Climate change and nuclear power
David claims that Australia remains “hysterically opposed” to the domestic use of nuclear power. There’s no need to be hysterical to oppose nuclear power − it may help but it’s not essential.
As a climate change ‘solution’, nuclear power is a blunt instrument. Even the 2006 Switkowski report found that building six nuclear power reactors would reduce Australia’s greenhouse emissions by just 4% if they displace coal-fired plants, or just 2% if they displace gas. Globally, doubling nuclear power would reduce emissions by about 5% but it would also result in the production of over one million tonnes of high-level nuclear waste and enough plutonium to build over one million nuclear weapons.
David writes: “You can see why, in the 70s and 80s in the midst of crises such as Three Mile Island and Chernobyl, and in the middle of an arms race against the Soviet Union, that the whole issue was a total no-go. My own views for many years were framed by growing up through that period, sitting at school in 1983 watching movies like The Day After, or thinking in 1986 when Chernobyl happened and when the US bombed Libya that maybe the entire world was actually about to end. These are now redundant arguments, the world has changed ...”
Yes, the world has changed, for the worse in many respects.
Our fears of a deadly nuclear detonation – whatever the cause – have been reawakened.
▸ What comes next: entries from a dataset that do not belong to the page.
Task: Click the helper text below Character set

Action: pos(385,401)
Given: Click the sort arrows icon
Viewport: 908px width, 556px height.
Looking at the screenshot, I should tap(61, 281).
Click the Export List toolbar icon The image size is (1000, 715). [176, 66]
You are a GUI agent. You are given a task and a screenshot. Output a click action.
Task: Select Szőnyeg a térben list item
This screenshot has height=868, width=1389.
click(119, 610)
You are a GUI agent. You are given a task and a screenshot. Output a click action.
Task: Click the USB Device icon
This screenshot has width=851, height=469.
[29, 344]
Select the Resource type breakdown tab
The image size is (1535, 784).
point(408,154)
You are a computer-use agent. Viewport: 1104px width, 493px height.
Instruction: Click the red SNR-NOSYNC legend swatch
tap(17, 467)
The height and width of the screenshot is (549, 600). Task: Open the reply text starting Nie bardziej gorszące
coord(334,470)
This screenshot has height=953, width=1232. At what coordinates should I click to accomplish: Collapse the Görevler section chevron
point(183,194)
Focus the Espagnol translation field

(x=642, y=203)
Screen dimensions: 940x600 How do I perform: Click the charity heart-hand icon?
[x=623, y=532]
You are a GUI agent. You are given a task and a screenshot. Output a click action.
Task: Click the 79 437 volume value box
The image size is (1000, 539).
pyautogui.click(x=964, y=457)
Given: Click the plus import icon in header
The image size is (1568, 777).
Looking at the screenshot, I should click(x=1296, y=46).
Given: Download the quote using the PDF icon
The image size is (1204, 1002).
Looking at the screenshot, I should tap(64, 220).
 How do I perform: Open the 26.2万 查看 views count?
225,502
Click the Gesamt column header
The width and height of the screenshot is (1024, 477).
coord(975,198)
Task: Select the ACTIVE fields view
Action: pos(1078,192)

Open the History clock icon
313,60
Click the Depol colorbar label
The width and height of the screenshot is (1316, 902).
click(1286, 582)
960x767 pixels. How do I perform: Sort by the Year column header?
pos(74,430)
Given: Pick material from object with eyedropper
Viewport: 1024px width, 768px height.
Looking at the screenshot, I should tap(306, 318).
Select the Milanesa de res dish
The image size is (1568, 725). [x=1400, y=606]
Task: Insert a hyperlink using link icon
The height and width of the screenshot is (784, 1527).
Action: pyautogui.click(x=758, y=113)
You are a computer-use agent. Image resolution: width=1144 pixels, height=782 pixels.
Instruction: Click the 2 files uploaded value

In part, these fears are driven by new realities. The rise in terrorism. The discovery of clandestine nuclear programmes. The emergence of a nuclear black market. But these realities have also heightened our awareness of vulnerabilities in the NPT regime.
The acquisition by more and more countries of sensitive nuclear know-how and capabilities. The uneven degree of physical protection of nuclear materials from country to country. The limitations in the IAEA’s verification authority – particularly in countries without additional protocols in force. The continuing reliance on nuclear deterrence. The ongoing perception of imbalance between the nuclear haves and have-nots. And the sense of insecurity that persists, unaddressed, in a number of regions, most worryingly in the Middle East and the Korean Peninsula.
That paragraph might sound like it was taken from a Friends of the Earth flyer but in fact it was lifted verbatim from a 2005 speech by then IAEA Director General Mohamed El Baradei. In the four years since that speech, we could add alarming developments such as North Korea’s emergence as the tenth country to have built nuclear weapons (and the fifth to have done so under cover of a ‘peaceful’ nuclear program), and Russia’s threats to attack some of its neighbours with nuclear weapons as US missile defence facilities move closer to its borders.
Former US Vice President Al Gore has neatly summarised the problem that counts most heavily against nuclear power: “For eight years in the White House, every weapons-proliferation problem we dealt with was connected to a civilian reactor program. And if we ever got to the point where we wanted to use nuclear reactors to back out a lot of coal ... then we’d have to put them in so many places we’d run that proliferation risk right off the reasonability scale.”
Which brings us back to climate change. A limited nuclear exchange involving as little as 0.3% of the global nuclear weapons arsenal would not only kill thousands or millions of people immediately but would also produce unprecedented climate change and seriously worsen ozone depletion.